Problem statement: The reply should contain every line of the data, repeated exactly, and no pictures.

[Data items]
# # # #
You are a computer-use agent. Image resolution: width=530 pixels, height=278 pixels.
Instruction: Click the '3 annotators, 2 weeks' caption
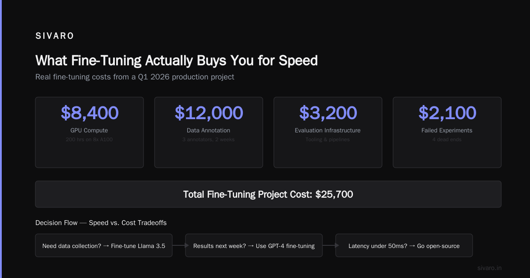[208, 139]
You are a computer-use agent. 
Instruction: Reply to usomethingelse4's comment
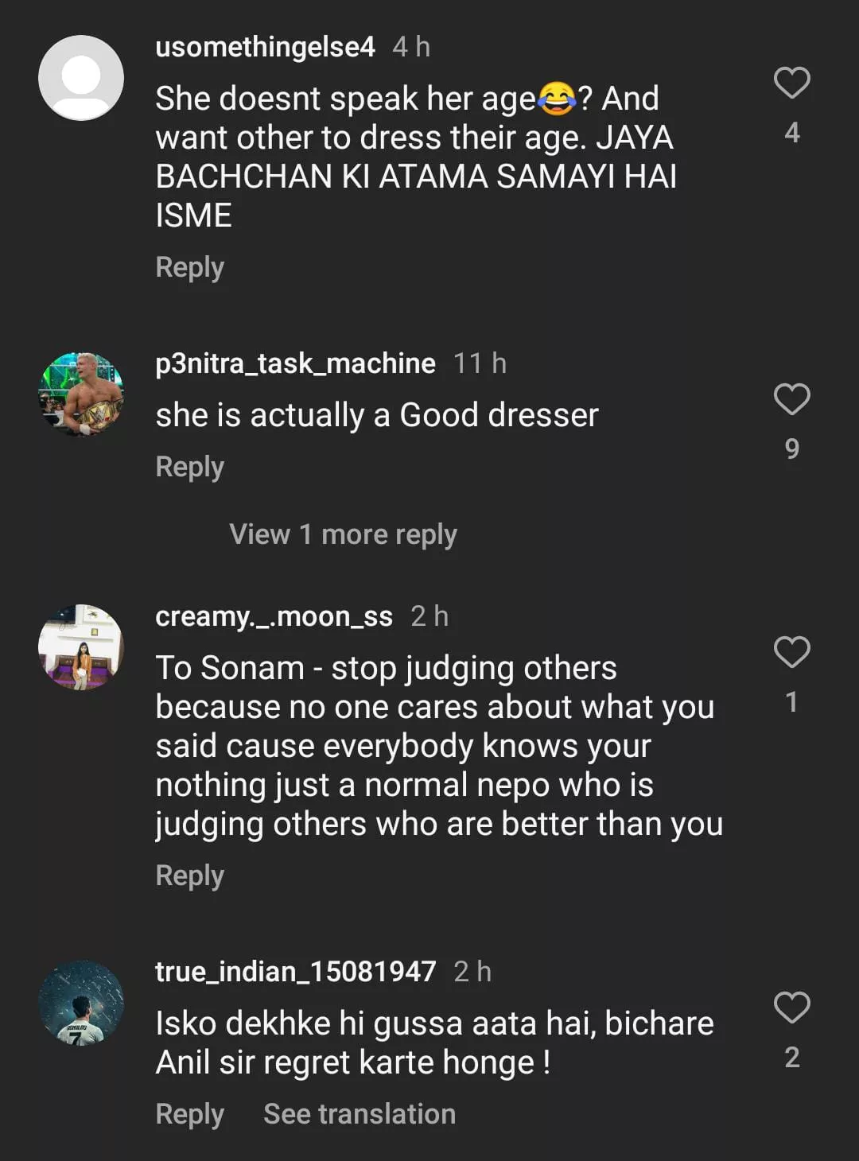189,267
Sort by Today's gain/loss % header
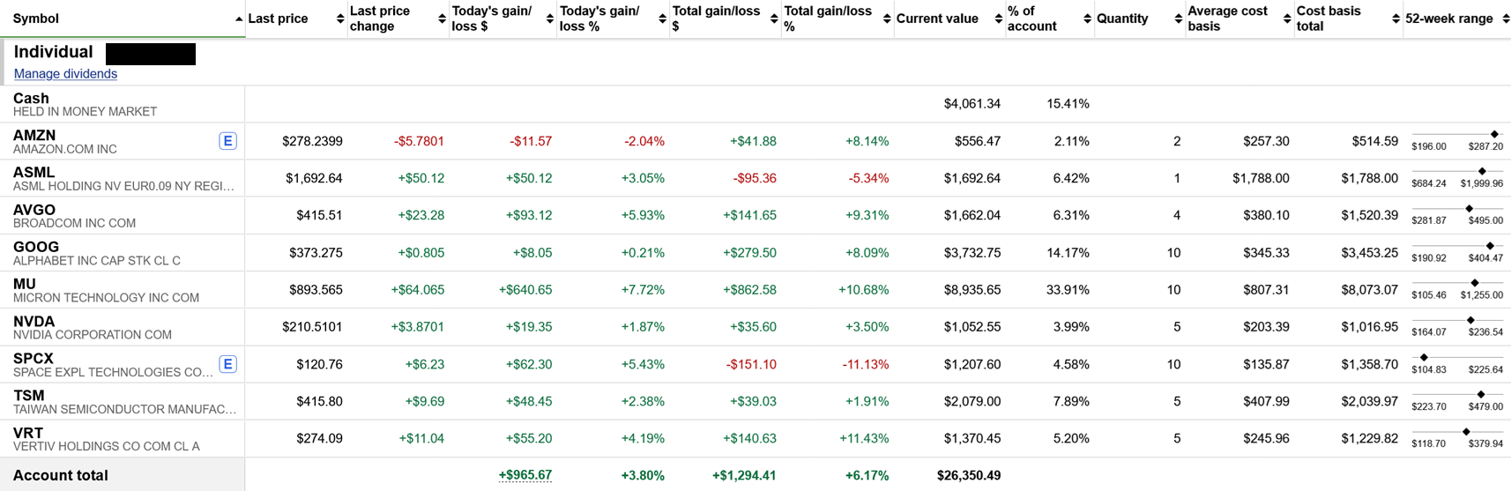Screen dimensions: 1511x491 (x=599, y=19)
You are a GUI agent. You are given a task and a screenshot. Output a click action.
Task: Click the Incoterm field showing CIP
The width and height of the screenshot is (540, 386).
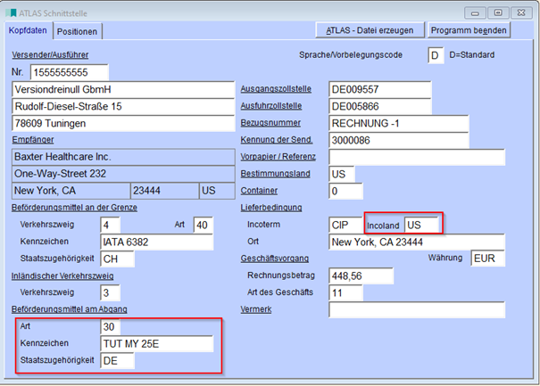click(x=344, y=225)
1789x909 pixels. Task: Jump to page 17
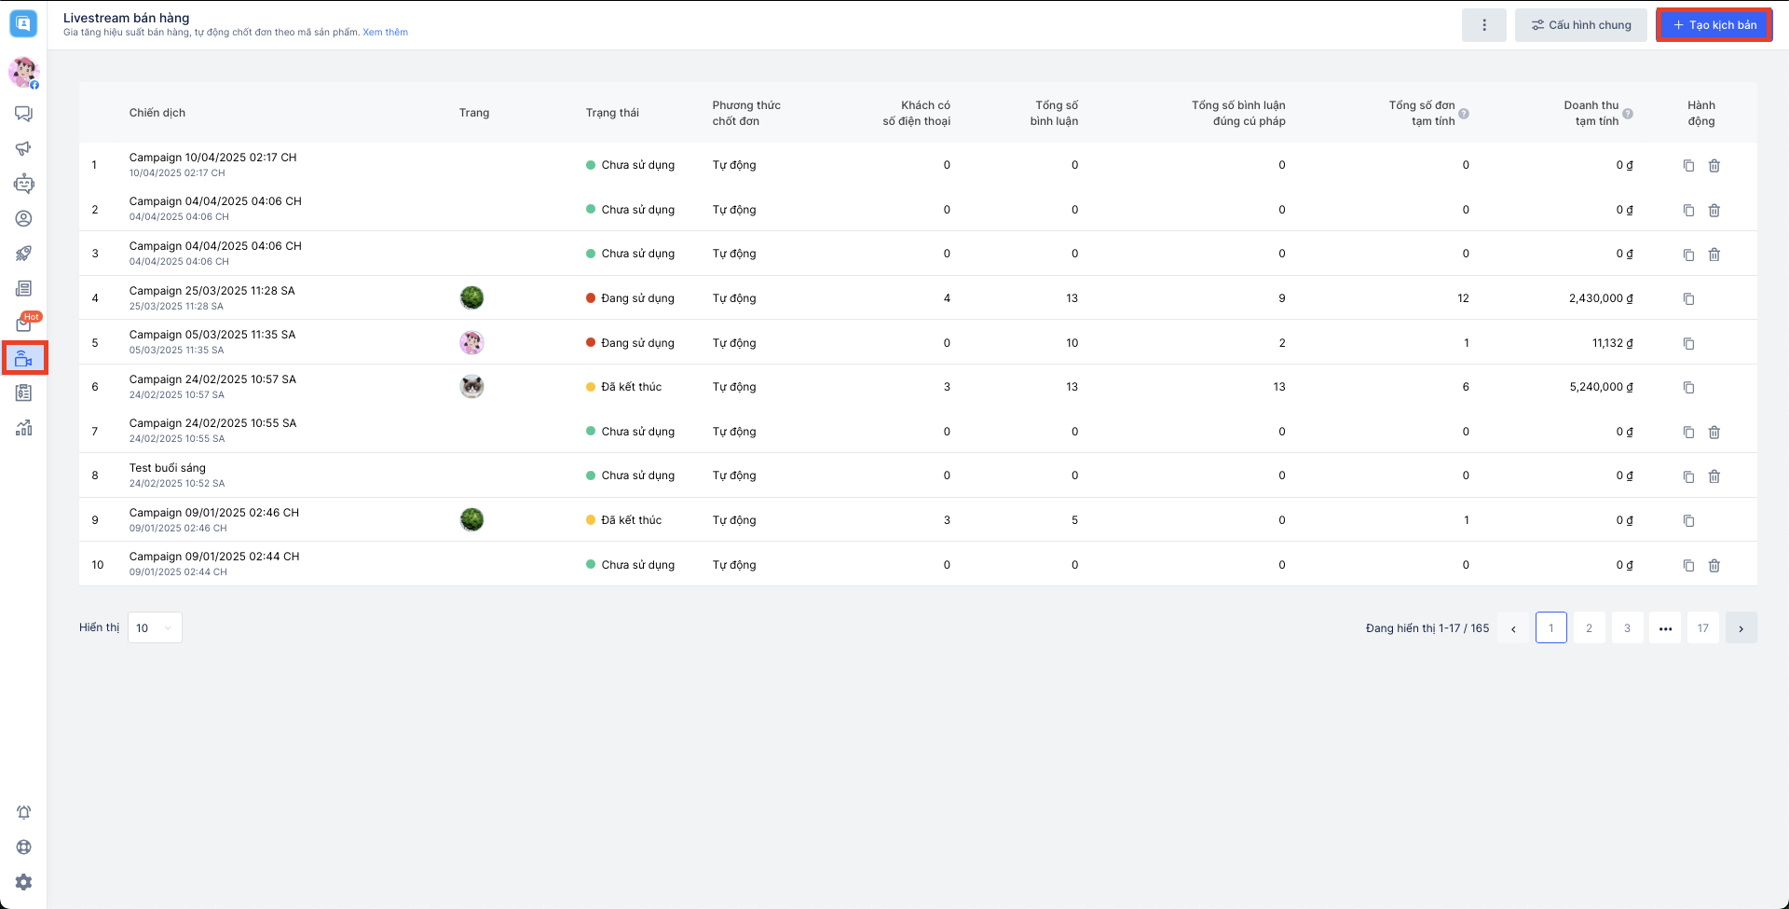coord(1702,628)
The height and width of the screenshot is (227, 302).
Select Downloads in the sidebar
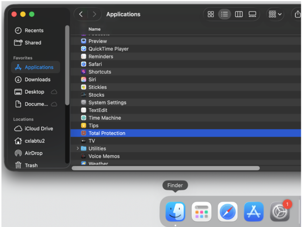pyautogui.click(x=37, y=79)
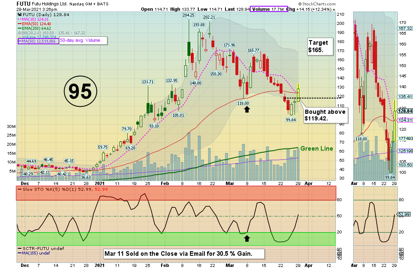Toggle the EMA(250) 64.62 legend entry
The width and height of the screenshot is (413, 269).
pos(38,28)
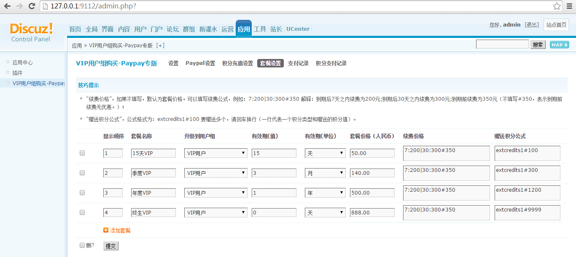Open validity unit dropdown showing 年
This screenshot has width=576, height=257.
pyautogui.click(x=325, y=193)
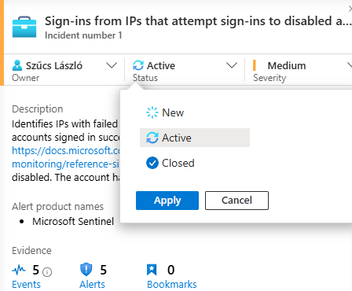Select the Active status option

coord(195,138)
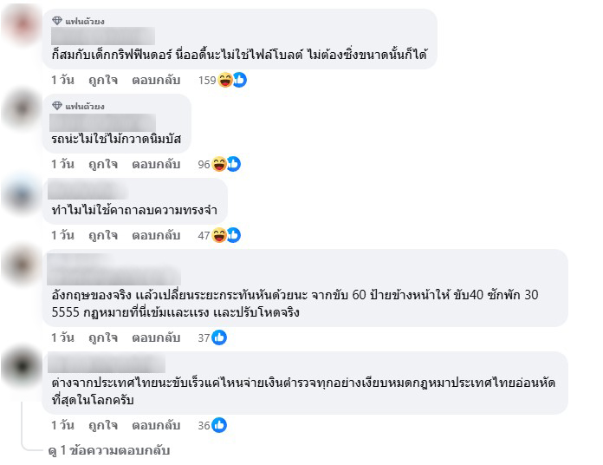Click the like icon next to 36 reactions
Screen dimensions: 603x465
tap(219, 425)
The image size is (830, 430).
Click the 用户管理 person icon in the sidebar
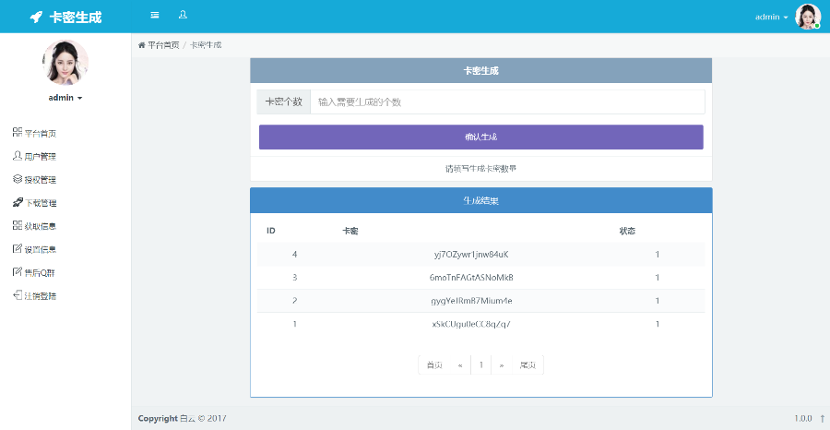click(x=17, y=156)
# # # #
Finished task:
You are a computer-use agent. Image resolution: width=530 pixels, height=278 pixels.
Instruction: Click the '3 annotators, 2 weeks' caption
[208, 139]
You are a computer-use agent. 
Instruction: Reply to usomethingelse4's comment
189,267
Sort by Today's gain/loss % header
Screen dimensions: 1511x491 (x=599, y=19)
You are a GUI agent. You are given a task and a screenshot. Output a click action.
Task: Click the Incoterm field showing CIP
The width and height of the screenshot is (540, 386).
click(x=344, y=225)
1789x909 pixels. Task: Jump to page 17
coord(1702,628)
The height and width of the screenshot is (227, 302).
Select Downloads in the sidebar
pyautogui.click(x=37, y=79)
Toggle the EMA(250) 64.62 legend entry
The width and height of the screenshot is (413, 269).
pos(38,28)
Open validity unit dropdown showing 年
This screenshot has width=576, height=257.
pyautogui.click(x=325, y=193)
Select the Active status option

coord(195,138)
Click the like icon next to 36 reactions
Screen dimensions: 603x465
tap(219, 425)
The image size is (830, 430).
Click the 用户管理 person icon in the sidebar
click(x=17, y=156)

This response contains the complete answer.